The U.S. Centers for Disease Control and Prevention (CDC) is expanding surveillance for infectious diseases at four major airports to track pathogens, including coronavirus and the flu.
The CDC’s Travelers’ Health Branch introduced its Traveler-based Genomic Surveillance program (TGS) in 2021 during the coronavirus outbreak to detect new variants of the disease and other infectious pathogens by collecting samples of nasal swabs and wastewater from arriving international travelers. The program is currently operating at six U.S. airports: Boston Logan International; San Francisco International; Newark Liberty International; Seattle-Tacoma International; Washington, DC’s Dulles International; and New York City’s John F. Kennedy International.
The expansion will include testing at the Boston, San Francisco, Dulles, and JFK airports for “more than 30 bacteria, antimicrobial resistance targets and viruses including influenza A and B, and respiratory syncytial virus, known as RSV,” reports CNN.
“We have known that travelers are a very important population to consider for tracking new and emerging infections,” Dr. Cindy Friedman, leader of TGS and chief of the agency’s Travelers’ Health Branch, told the outlet.
The program involves passengers arriving from out of the country and volunteering for a sample to be taken and recorded anonymously.
“We started this as a concept. Could we get travelers to volunteer at the airport to give us a sample voluntarily when they came in from countries all over the globe?” Friedman recalled the initial thought process behind the project. “And could we get enough samples to then test and do genomic sequencing and know very quickly what was coming into our country?”

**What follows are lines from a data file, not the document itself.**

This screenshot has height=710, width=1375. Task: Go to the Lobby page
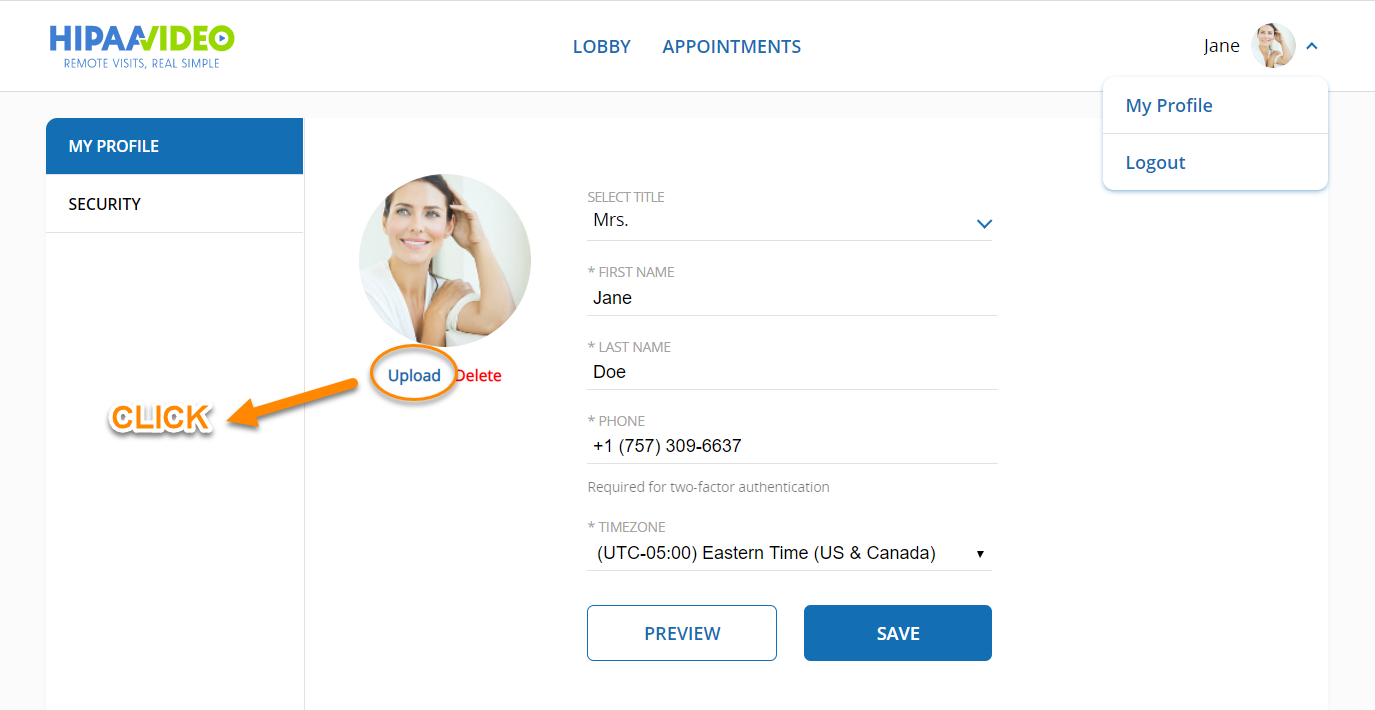click(602, 47)
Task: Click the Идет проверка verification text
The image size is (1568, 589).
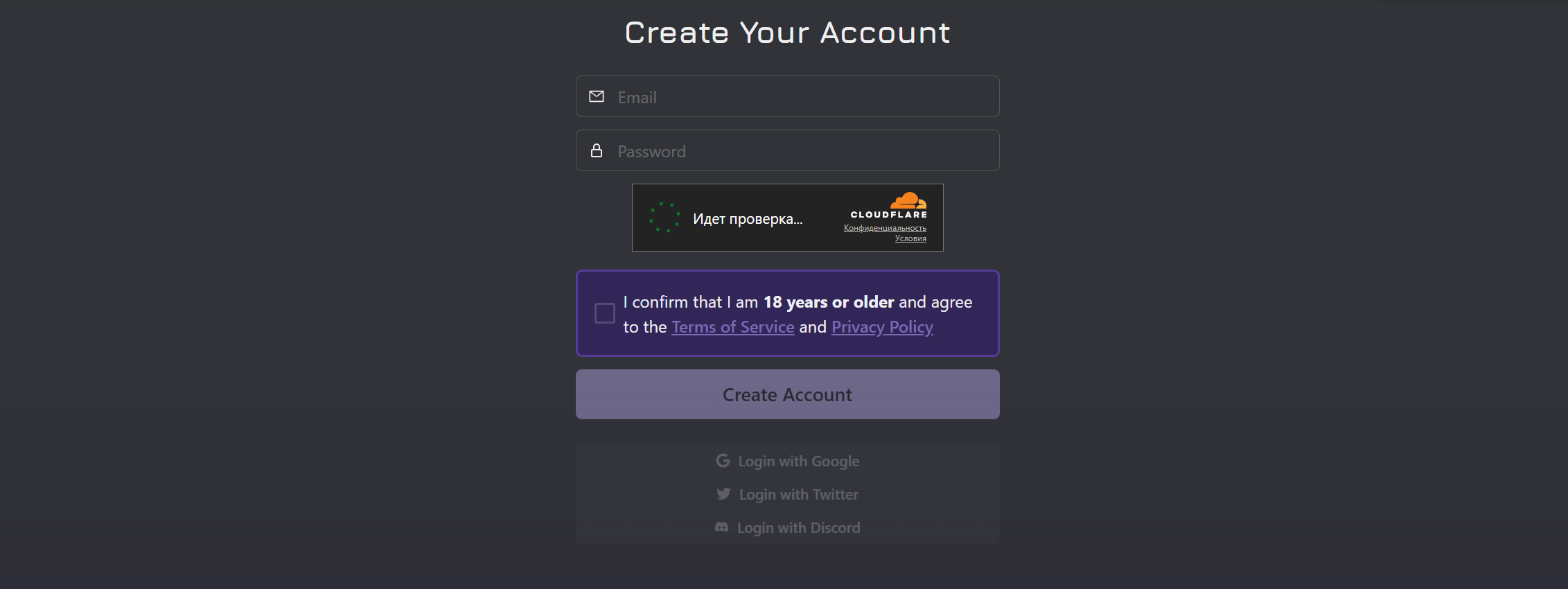Action: pos(748,219)
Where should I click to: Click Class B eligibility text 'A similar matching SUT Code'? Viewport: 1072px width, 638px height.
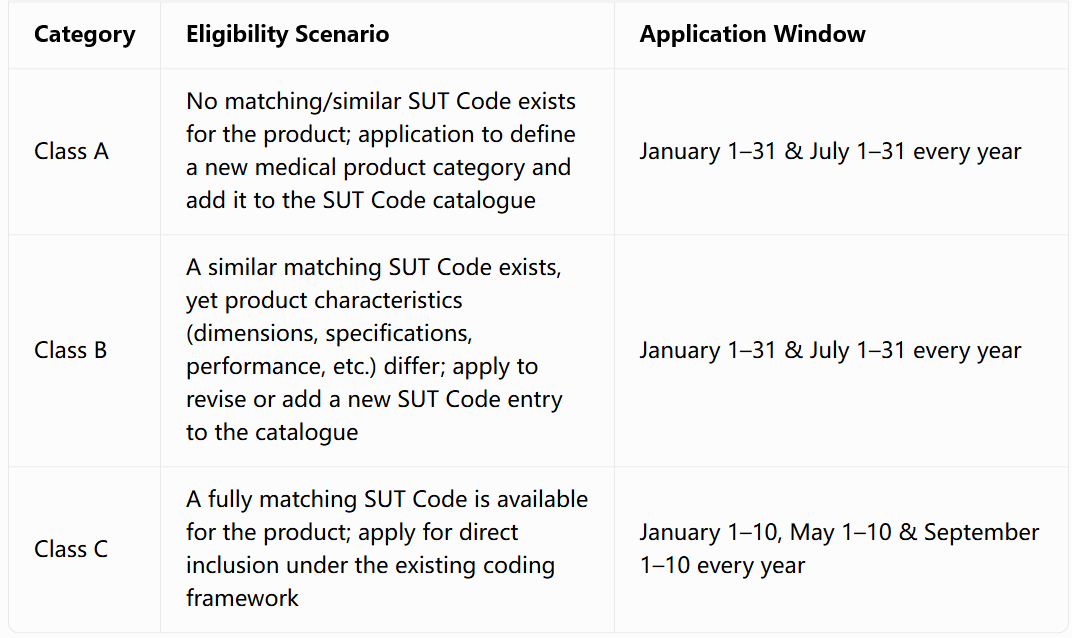point(373,267)
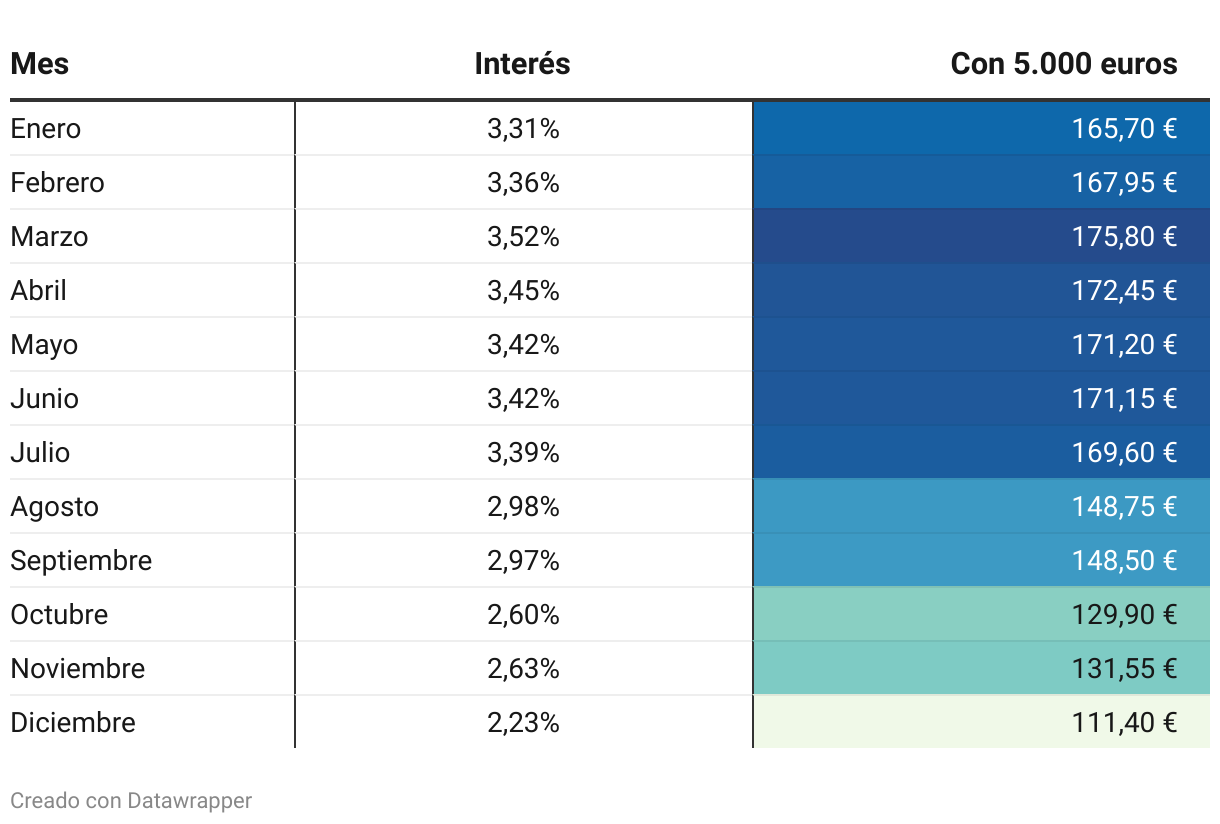Select the pale green 111,40 € cell
The height and width of the screenshot is (824, 1220).
tap(1124, 723)
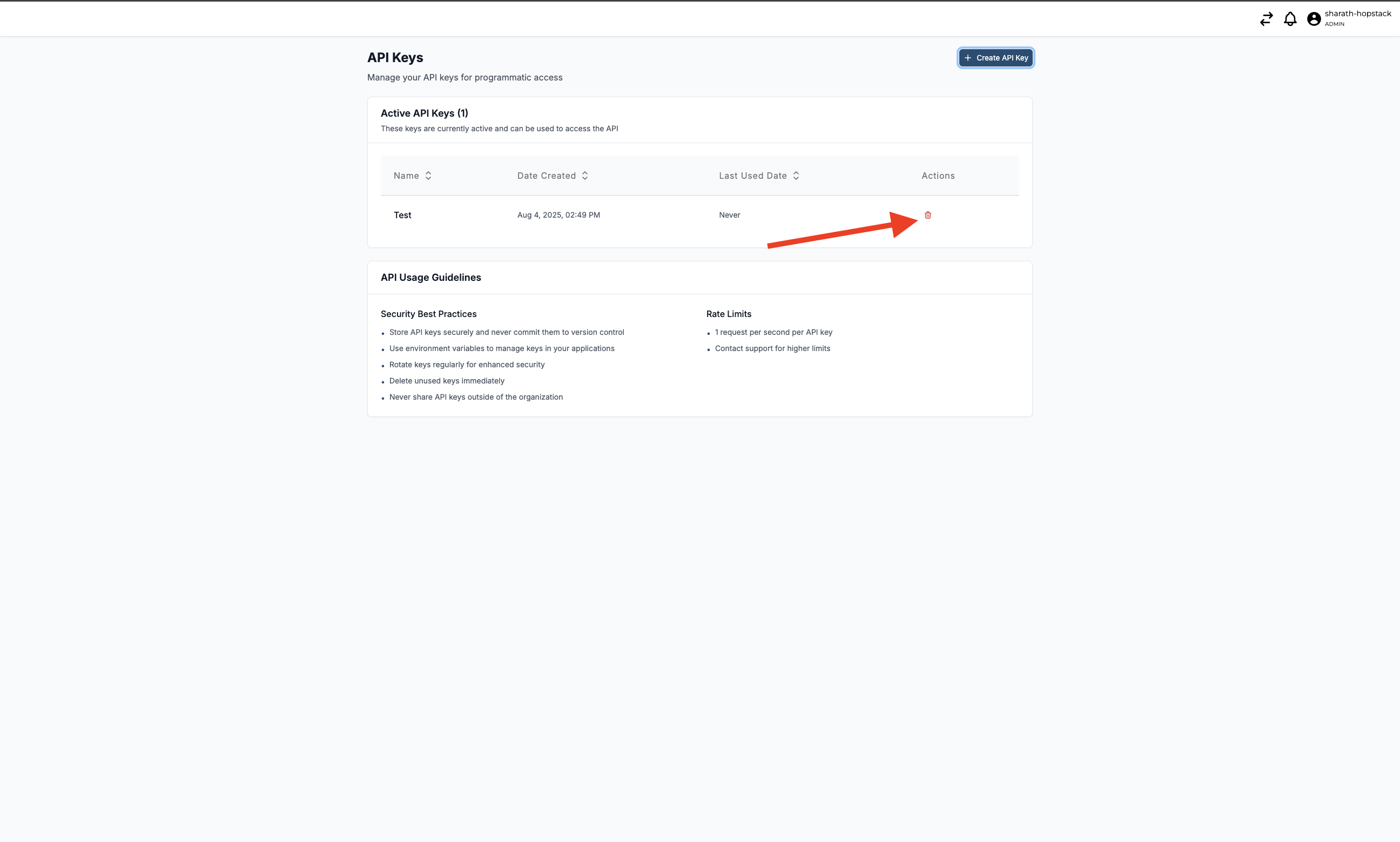Viewport: 1400px width, 842px height.
Task: Click the Last Used Date header label
Action: pos(752,176)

The CDC boasts that the program could detect numerous coronavirus Omicron variants “up to 6 weeks before they were reported globally.”
TGS has tested over 370,000 travelers through nasal swab sampling as of October “from over 135 countries from all World Health Organization regions.”
The program also began the collection of wastewater in August 2022, in which CDC officials gathered wastewater from planes using a “custom-made collection device,” CNN reports.
Samples from the planes were then shipped to a laboratory for testing. If found positive for a specific pathogen, they would undergo whole genome sequencing to determine variants.
“One sample from an aircraft coming from a geographic destination afar can give us information potentially about 200 to 300 people that were on that plane,” said Friedman.
The program is a collaboration between the CDC and a Boston-based private biotech company known as Ginkgo Bioworks, which is working on building upon a “large-scale, comprehensive COVID-19 monitoring platform to create a sustainable global biosecurity infrastructure to help manage biological risks anywhere people come together.”
Matthew McKnight, the general manager of biosecurity at the company, says that surveillance programs like TGS are helping to prevent another pandemic from happening.
“The dream is that you’re running similar programs across the world in many, many places, so you get much earlier detection than if somebody shows up at a hospital of something emerging,” McKnight told CNN.
“The idea would be, how do you prevent a pandemic? You catch something really early, which allows you to put it into a vaccine manufacturing process much faster. Today we don’t have as much of that early warning as we want. And these are the first stages of it,” he said.